__HOW TO COMPLETE THIS TASK__
Could you copy exactly the lines from the one containing "523x375 pixels." through the last line of the records below, leaving out any pictures?

═══ TASK INPUTS ═══

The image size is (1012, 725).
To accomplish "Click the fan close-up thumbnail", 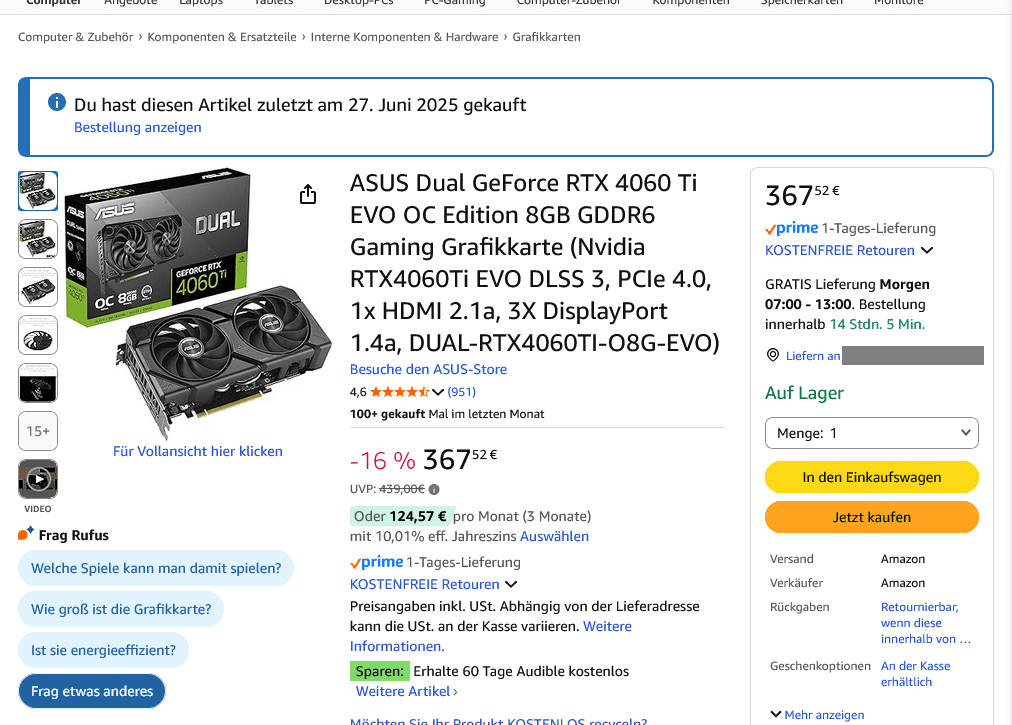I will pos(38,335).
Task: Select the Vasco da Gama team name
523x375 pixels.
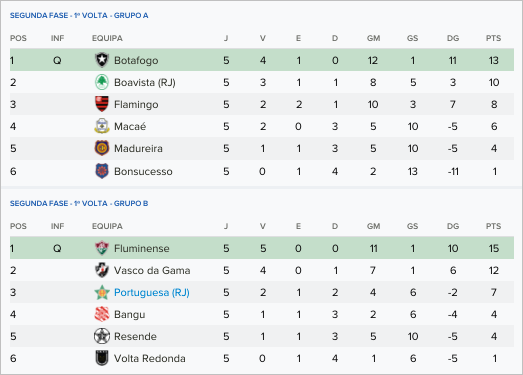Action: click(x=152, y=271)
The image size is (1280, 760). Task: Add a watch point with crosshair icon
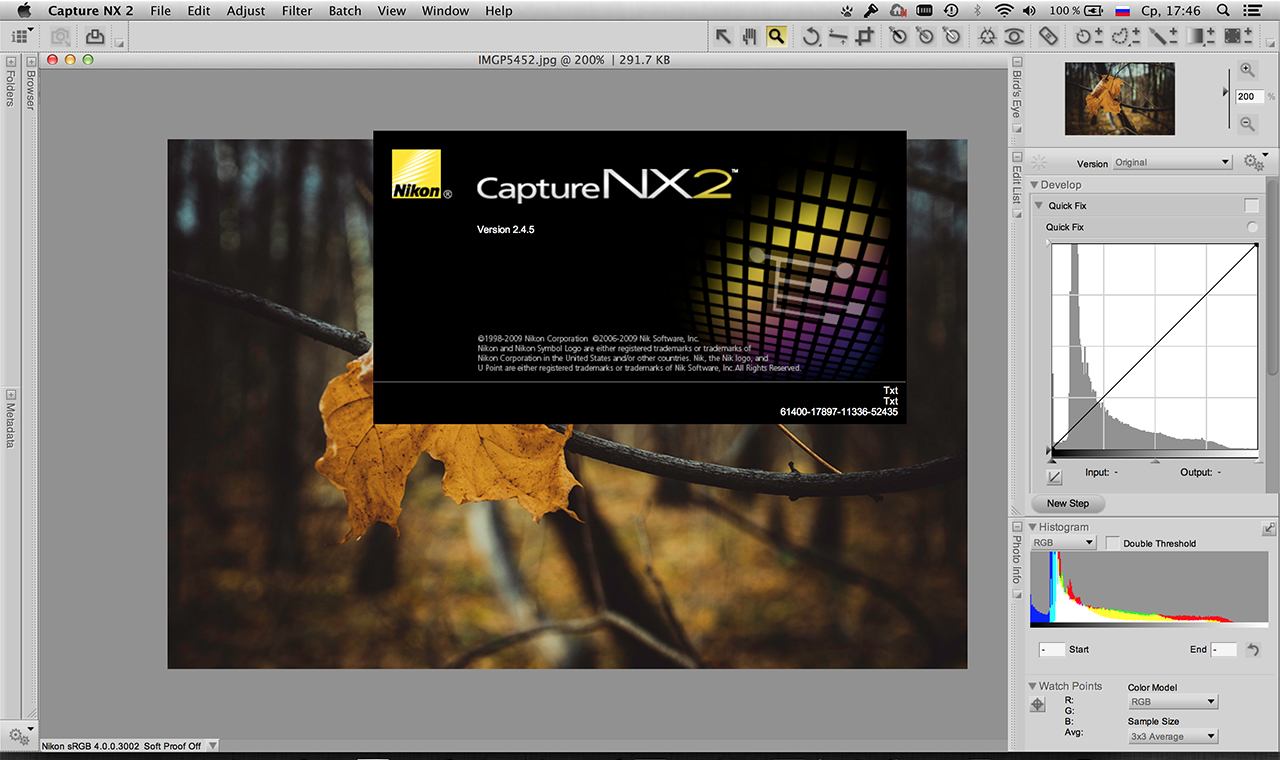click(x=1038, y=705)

═══

__EXERCISE SOLUTION__
523x375 pixels.
Action: click(x=152, y=271)
The image size is (1280, 760). Task: Add a watch point with crosshair icon
click(x=1038, y=705)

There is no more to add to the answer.